Durch das Fenster sah man weiße Dreiecke vor strahlendem Blau, die Segel der ersten Boote, mit denen die Glücklichen aus den Vororten schon früh über den See in der Mitte der Stadt glitten. »Ja, natürlich Champagner! Und das übliche Pipapo, Sie wissen schon.« Der Herr hob den linken Arm vor die Augen und sah auf seine Rolex. »Nein, nur ein kleiner Umtrunk. Rufen Sie an, wen Sie für sinnvoll halten, ich lasse Ihnen da ganz freie Hand. Der Kronprinz ist da.«

Offenbar wurden auf der anderen Seite der Leitung jetzt Glückwünsche geäußert. Der Herr trat ungeduldig von einem Fuß auf den anderen.

»Danke, Margot, danke!«, sagte er. »Ich will jetzt wieder zu meiner Frau.« Er hängte den Hörer ein.

Vor dem Fenster schwebten die weißen Dreiecke weiter; der Verkehrslärm drang leise und gedämpft kaum bis auf den Flur.

»Der Kronprinz ist da«, murmelte der Herr. Dann machte er sich auf Zehenspitzen auf den Weg zurück zu der gepolsterten Tür, hinter der seine Frau und sein Sohn sich von den Strapazen der Geburt erholten.

So also verbrachte der Vater von Calvin Prinz den ersten Morgen im Leben seines Sohnes.

 

Zur gleichen Zeit trat am anderen Ende der Stadt ein sehr junger Mann in sehr alten Jeans aus der großen Drehtür des Allgemeinen Krankenhauses und blinzelte müde in den sonnigen Morgen.

Auf dem Besucherparkplatz standen noch kaum Autos und in den Beeten blühten Tagetes und Petunien. Es hätte ein schöner Morgen sein können.

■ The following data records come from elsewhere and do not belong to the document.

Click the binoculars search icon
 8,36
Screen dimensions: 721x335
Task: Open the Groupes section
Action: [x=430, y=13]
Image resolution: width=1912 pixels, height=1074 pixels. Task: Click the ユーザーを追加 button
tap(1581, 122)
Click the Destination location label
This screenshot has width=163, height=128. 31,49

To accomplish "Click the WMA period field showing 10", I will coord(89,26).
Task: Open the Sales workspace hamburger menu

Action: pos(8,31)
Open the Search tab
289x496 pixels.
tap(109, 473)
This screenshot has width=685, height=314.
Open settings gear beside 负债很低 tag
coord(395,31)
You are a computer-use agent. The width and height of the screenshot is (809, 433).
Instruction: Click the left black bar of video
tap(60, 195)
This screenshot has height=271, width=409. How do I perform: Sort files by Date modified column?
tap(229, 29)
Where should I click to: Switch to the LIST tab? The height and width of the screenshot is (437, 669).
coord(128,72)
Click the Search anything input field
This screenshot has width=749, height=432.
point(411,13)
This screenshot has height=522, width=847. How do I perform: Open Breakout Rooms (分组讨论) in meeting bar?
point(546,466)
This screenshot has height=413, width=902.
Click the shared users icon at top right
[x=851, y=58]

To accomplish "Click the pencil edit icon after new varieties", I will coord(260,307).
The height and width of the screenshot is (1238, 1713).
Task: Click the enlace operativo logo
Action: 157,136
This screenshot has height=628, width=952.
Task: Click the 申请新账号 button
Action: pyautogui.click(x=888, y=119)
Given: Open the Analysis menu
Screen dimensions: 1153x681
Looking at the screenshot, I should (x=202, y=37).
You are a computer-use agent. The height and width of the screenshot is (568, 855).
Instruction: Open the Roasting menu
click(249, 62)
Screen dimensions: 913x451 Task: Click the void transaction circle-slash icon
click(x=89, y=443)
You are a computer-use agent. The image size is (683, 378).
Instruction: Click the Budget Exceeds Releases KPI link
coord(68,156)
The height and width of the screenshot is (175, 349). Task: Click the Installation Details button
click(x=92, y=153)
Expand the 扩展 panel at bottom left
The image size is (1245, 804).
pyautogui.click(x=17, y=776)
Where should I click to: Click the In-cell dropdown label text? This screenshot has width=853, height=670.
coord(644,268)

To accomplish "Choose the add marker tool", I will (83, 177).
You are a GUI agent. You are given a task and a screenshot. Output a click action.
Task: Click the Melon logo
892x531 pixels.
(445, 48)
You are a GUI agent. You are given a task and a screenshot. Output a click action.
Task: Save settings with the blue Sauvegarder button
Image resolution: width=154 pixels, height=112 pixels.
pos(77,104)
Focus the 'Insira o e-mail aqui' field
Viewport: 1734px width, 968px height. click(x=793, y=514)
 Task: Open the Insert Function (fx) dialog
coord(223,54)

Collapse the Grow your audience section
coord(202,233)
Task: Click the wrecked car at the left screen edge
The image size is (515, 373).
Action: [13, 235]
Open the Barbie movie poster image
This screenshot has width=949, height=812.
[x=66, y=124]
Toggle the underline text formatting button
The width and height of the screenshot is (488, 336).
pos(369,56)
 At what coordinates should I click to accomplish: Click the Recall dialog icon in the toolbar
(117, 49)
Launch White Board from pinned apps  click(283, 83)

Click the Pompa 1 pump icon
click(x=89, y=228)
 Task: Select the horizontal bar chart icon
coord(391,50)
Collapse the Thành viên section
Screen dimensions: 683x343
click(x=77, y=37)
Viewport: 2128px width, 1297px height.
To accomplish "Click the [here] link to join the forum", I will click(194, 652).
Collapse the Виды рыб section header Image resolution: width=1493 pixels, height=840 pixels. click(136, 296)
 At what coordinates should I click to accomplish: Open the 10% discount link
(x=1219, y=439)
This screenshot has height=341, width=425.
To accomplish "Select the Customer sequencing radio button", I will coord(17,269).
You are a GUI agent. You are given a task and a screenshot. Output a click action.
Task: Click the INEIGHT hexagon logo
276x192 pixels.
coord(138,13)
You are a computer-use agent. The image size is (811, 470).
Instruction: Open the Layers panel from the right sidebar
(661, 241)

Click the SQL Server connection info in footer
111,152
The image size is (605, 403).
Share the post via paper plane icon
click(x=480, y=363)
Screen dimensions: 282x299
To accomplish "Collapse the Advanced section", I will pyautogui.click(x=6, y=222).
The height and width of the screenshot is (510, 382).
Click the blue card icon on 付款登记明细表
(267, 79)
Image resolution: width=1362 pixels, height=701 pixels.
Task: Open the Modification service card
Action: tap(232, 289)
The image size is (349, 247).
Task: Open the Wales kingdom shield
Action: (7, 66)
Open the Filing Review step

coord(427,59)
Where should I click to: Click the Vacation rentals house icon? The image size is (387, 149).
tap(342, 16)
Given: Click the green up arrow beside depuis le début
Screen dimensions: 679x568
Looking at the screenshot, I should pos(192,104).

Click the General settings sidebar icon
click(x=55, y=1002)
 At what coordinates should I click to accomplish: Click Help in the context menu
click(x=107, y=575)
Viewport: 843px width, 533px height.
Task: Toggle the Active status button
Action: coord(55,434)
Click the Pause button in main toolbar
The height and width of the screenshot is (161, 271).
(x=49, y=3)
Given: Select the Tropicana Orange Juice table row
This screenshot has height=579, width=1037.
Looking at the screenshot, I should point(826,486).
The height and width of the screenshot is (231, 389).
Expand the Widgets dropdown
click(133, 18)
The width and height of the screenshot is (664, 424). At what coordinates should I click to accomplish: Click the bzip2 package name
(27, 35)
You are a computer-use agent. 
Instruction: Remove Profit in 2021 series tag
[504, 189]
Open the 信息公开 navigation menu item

Der junge Mann seufzte. Der Gedanke, jemanden anzurufen, kam ihm offenbar nicht. Seit gestern Abend hatte er auf einem dieser Hartschalensessel gehockt und gewartet, dass es endlich vorbei war. Ein- oder zweimal hatte er überlegt, was es überhaupt bringen sollte, wenn er sich hier auf dem Krankenhausflur die Nacht um die Ohren schlug. Für Jasmin drinnen im Kreißsaal wurde es dadurch nicht leichter; und er konnte später schließlich auch aus der Kneipe anrufen und sich erkundigen, ob das Kind angekommen und ob alles dran war. Aber jedes Mal, wenn er aufgestanden war, um zu gehen, hatte ihn das Gefühl zurückgehalten, dass er sich in seiner Kneipe womöglich noch schlechter fühlen würde als hier auf dem Flur. Also hatte er durchgehalten.

Ein paar Mal hatte eine freundliche Schwester ihm Kaffee gebracht und gefragt, ob er nicht vielleicht doch dabei sein wollte, wenn sein Kind auf die Welt kam, aber er hatte dankend abgewinkt.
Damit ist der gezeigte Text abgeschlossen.